Record excerpts =
────────

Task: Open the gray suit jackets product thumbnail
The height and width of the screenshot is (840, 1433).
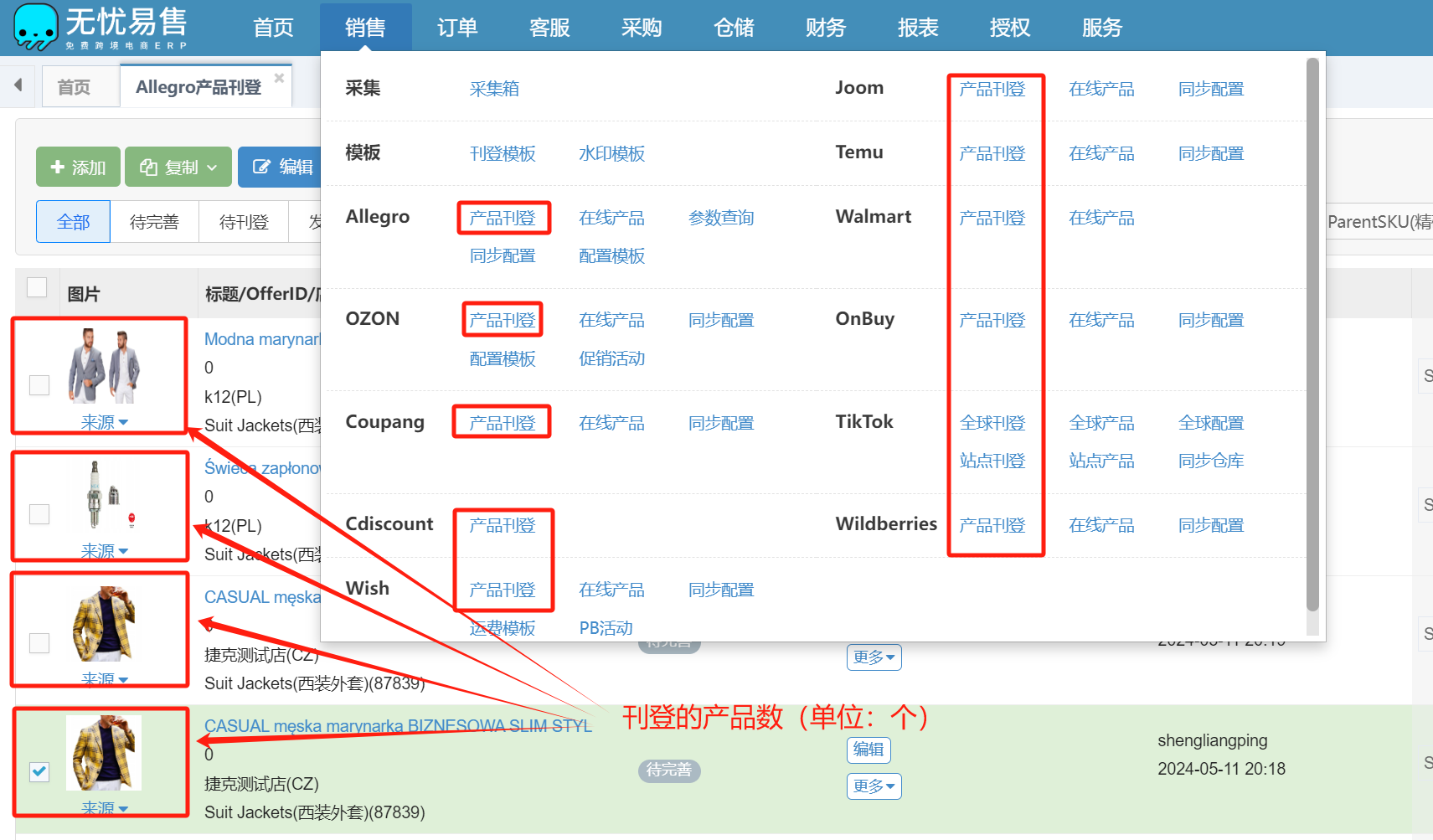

────────

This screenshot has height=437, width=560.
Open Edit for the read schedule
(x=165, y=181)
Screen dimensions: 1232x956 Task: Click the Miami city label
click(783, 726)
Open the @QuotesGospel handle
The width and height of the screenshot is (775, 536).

────────

Directions for this task = Retype only this portion of the data above: the line containing "This screenshot has height=437, width=560.", the line containing "The width and", and all lines between them, exactly.

Your response =
This screenshot has height=437, width=560.
Open Edit for the read schedule
(x=165, y=181)
Screen dimensions: 1232x956 Task: Click the Miami city label
click(783, 726)
Open the @QuotesGospel handle
The width and height of the screenshot is (775, 536).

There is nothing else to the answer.